*Given data*.
******************************

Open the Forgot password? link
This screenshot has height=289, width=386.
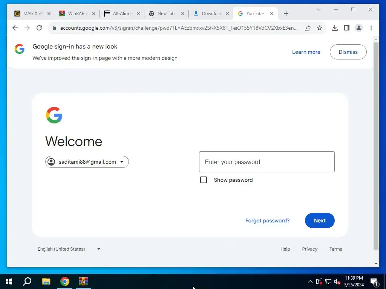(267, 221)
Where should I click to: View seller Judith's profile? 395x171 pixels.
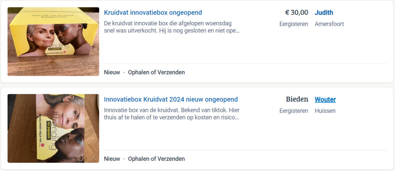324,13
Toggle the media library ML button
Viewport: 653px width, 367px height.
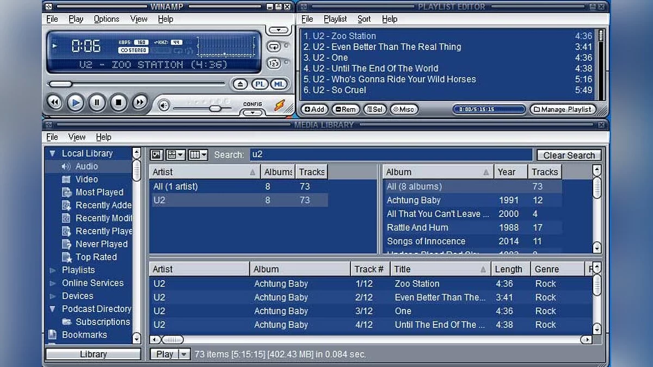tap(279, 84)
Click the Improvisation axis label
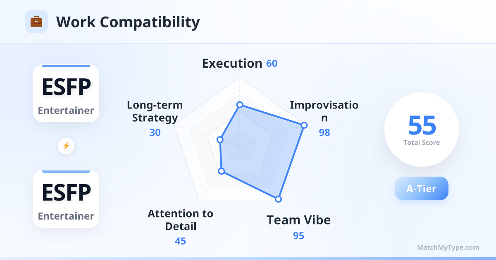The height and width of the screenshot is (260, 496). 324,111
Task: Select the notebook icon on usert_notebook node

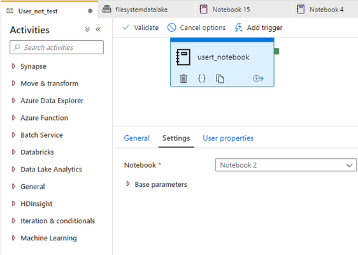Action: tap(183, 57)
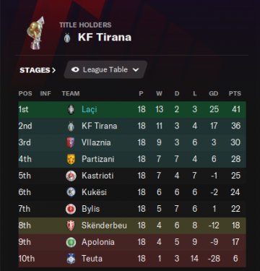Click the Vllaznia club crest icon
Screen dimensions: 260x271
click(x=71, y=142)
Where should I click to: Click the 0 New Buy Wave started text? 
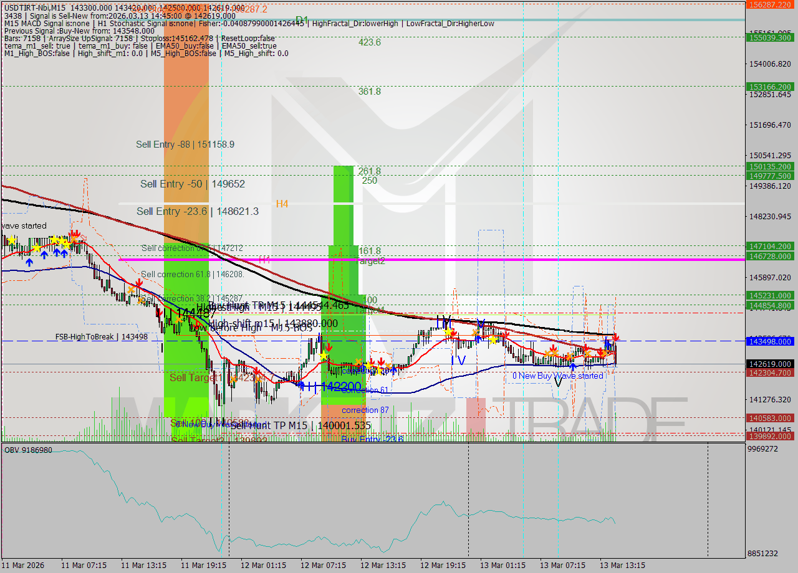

******************************

*Exercise description*. From the start of the records through the line containing "tap(279, 84)", inclusive, write the lines out again, switching "seller" to "vendor" and changing nothing else. Omit the pictures.

*The result*.
Open the Forgot password? link
This screenshot has height=289, width=386.
(267, 221)
Where should I click to: View vendor Judith's profile? 395x171 pixels.
324,13
Toggle the media library ML button
Viewport: 653px width, 367px height.
tap(279, 84)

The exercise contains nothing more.